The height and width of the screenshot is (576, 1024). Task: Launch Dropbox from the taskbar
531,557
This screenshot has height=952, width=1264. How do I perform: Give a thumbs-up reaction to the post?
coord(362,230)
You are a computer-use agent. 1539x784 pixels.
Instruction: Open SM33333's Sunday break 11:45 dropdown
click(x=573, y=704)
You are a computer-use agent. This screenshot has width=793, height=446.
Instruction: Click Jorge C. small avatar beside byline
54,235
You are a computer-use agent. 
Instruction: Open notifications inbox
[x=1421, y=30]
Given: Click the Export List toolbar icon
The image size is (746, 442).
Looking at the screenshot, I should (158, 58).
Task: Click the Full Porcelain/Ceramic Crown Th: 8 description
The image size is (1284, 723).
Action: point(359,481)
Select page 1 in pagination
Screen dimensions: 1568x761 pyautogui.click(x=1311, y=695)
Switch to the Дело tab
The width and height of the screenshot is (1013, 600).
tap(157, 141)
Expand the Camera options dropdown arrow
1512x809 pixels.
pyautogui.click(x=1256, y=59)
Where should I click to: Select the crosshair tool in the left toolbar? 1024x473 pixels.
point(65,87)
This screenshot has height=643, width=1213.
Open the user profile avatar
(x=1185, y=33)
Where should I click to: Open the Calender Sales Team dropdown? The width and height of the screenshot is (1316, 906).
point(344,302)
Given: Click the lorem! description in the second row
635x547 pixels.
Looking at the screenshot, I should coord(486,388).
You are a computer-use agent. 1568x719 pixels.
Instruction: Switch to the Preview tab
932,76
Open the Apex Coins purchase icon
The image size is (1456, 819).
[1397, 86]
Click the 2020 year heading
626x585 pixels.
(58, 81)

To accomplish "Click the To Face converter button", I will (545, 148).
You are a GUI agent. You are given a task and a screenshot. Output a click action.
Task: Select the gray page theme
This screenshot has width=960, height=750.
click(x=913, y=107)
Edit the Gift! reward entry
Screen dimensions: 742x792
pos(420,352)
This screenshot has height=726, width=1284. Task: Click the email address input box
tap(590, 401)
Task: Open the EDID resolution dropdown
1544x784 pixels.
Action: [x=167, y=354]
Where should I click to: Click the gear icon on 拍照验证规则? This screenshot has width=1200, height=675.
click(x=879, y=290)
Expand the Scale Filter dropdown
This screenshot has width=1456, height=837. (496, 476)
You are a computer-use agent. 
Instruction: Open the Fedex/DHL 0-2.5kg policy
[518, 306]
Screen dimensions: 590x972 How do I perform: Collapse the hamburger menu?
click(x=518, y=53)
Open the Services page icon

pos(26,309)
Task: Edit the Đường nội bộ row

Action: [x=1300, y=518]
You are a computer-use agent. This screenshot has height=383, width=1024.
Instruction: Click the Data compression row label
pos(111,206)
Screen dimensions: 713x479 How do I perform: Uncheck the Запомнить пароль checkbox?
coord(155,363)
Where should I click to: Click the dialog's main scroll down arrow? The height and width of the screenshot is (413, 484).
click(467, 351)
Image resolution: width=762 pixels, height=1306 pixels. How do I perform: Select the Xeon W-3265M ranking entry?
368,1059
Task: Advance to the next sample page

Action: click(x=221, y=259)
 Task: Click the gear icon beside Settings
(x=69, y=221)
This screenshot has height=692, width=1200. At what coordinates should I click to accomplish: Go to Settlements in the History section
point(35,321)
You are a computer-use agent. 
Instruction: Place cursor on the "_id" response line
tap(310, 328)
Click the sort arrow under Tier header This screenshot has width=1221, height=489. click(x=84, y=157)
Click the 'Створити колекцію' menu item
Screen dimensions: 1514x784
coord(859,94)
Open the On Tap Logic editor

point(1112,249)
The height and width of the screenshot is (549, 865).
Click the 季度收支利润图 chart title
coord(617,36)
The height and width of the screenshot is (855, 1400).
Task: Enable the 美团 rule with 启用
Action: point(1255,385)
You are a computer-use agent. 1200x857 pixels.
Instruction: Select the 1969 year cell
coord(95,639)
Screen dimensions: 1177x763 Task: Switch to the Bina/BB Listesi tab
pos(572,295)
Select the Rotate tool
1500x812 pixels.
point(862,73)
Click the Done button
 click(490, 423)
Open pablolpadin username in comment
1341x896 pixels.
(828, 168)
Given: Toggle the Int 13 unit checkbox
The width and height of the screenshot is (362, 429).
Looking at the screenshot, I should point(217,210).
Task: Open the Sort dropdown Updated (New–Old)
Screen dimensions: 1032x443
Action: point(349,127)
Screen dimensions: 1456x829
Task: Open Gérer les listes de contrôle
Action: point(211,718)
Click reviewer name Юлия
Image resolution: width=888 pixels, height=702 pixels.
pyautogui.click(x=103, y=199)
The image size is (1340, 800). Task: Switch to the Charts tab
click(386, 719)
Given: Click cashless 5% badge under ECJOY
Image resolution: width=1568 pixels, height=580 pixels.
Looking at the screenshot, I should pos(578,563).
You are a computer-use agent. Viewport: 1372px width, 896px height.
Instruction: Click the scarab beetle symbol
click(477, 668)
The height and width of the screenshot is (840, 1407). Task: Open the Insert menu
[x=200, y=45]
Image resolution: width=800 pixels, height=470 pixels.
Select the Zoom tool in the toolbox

^^^^^^^^^^^^^^^^

■ AIM ■
Rewrite the listing above, changing "Instruction" to "Command" wherever it occurs and leaving every other part untouched.

■ SOLUTION TO THIS PROBLEM ■
The height and width of the screenshot is (576, 1024). Task: Launch Dropbox from the taskbar
531,557
This screenshot has height=952, width=1264. How do I perform: Give a thumbs-up reaction to the post?
coord(362,230)
You are a computer-use agent. 1539x784 pixels.
Command: Open SM33333's Sunday break 11:45 dropdown
click(x=573, y=704)
You are a computer-use agent. This screenshot has width=793, height=446.
Command: Click Jorge C. small avatar beside byline
54,235
You are a computer-use agent. 
Command: Open notifications inbox
[x=1421, y=30]
Given: Click the Export List toolbar icon
The image size is (746, 442).
Looking at the screenshot, I should (158, 58).
Task: Click the Full Porcelain/Ceramic Crown Th: 8 description
The image size is (1284, 723).
Action: point(359,481)
Select page 1 in pagination
Screen dimensions: 1568x761 pyautogui.click(x=1311, y=695)
Switch to the Дело tab
The width and height of the screenshot is (1013, 600).
tap(157, 141)
Expand the Camera options dropdown arrow
1512x809 pixels.
pyautogui.click(x=1256, y=59)
Where should I click to: Select the crosshair tool in the left toolbar? 1024x473 pixels.
point(65,87)
This screenshot has height=643, width=1213.
Open the user profile avatar
(x=1185, y=33)
Where should I click to: Open the Calender Sales Team dropdown? The width and height of the screenshot is (1316, 906).
point(344,302)
Given: Click the lorem! description in the second row
635x547 pixels.
Looking at the screenshot, I should coord(486,388).
You are a computer-use agent. 1568x719 pixels.
Command: Switch to the Preview tab
932,76
Open the Apex Coins purchase icon
The image size is (1456, 819).
[1397, 86]
Click the 2020 year heading
626x585 pixels.
(58, 81)

To accomplish "Click the To Face converter button", I will (545, 148).
You are a GUI agent. You are given a task and a screenshot. Output a click action.
Task: Select the gray page theme
This screenshot has width=960, height=750.
click(x=913, y=107)
Edit the Gift! reward entry
Screen dimensions: 742x792
pos(420,352)
This screenshot has height=726, width=1284. Task: Click the email address input box
tap(590, 401)
Task: Open the EDID resolution dropdown
1544x784 pixels.
Action: [x=167, y=354]
Where should I click to: Click the gear icon on 拍照验证规则? This screenshot has width=1200, height=675.
click(x=879, y=290)
Expand the Scale Filter dropdown
This screenshot has width=1456, height=837. (496, 476)
You are a computer-use agent. 
Command: Open the Fedex/DHL 0-2.5kg policy
[518, 306]
Screen dimensions: 590x972 How do I perform: Collapse the hamburger menu?
click(x=518, y=53)
Open the Services page icon

pos(26,309)
Task: Edit the Đường nội bộ row

Action: [x=1300, y=518]
You are a computer-use agent. This screenshot has height=383, width=1024.
Command: Click the Data compression row label
pos(111,206)
Screen dimensions: 713x479 How do I perform: Uncheck the Запомнить пароль checkbox?
coord(155,363)
Where should I click to: Click the dialog's main scroll down arrow? The height and width of the screenshot is (413, 484).
click(467, 351)
Image resolution: width=762 pixels, height=1306 pixels. How do I perform: Select the Xeon W-3265M ranking entry?
368,1059
Task: Advance to the next sample page

Action: click(x=221, y=259)
 Task: Click the gear icon beside Settings
(x=69, y=221)
This screenshot has height=692, width=1200. At what coordinates should I click to accomplish: Go to Settlements in the History section
point(35,321)
You are a computer-use agent. 
Command: Place cursor on the "_id" response line
tap(310, 328)
Click the sort arrow under Tier header This screenshot has width=1221, height=489. click(x=84, y=157)
Click the 'Створити колекцію' menu item
Screen dimensions: 1514x784
coord(859,94)
Open the On Tap Logic editor

point(1112,249)
The height and width of the screenshot is (549, 865).
Click the 季度收支利润图 chart title
coord(617,36)
The height and width of the screenshot is (855, 1400).
Task: Enable the 美团 rule with 启用
Action: point(1255,385)
You are a computer-use agent. 1200x857 pixels.
Command: Select the 1969 year cell
coord(95,639)
Screen dimensions: 1177x763 Task: Switch to the Bina/BB Listesi tab
pos(572,295)
Select the Rotate tool
1500x812 pixels.
point(862,73)
Click the Done button
 click(490, 423)
Open pablolpadin username in comment
1341x896 pixels.
(828, 168)
Given: Toggle the Int 13 unit checkbox
The width and height of the screenshot is (362, 429).
Looking at the screenshot, I should point(217,210).
Task: Open the Sort dropdown Updated (New–Old)
Screen dimensions: 1032x443
Action: point(349,127)
Screen dimensions: 1456x829
Task: Open Gérer les listes de contrôle
Action: point(211,718)
Click reviewer name Юлия
Image resolution: width=888 pixels, height=702 pixels.
pyautogui.click(x=103, y=199)
The image size is (1340, 800). Task: Switch to the Charts tab
click(386, 719)
Given: Click cashless 5% badge under ECJOY
Image resolution: width=1568 pixels, height=580 pixels.
Looking at the screenshot, I should pos(578,563).
You are a computer-use agent. Viewport: 1372px width, 896px height.
Command: Click the scarab beetle symbol
click(477, 668)
The height and width of the screenshot is (840, 1407). Task: Open the Insert menu
[x=200, y=45]
Image resolution: width=800 pixels, height=470 pixels.
Select the Zoom tool in the toolbox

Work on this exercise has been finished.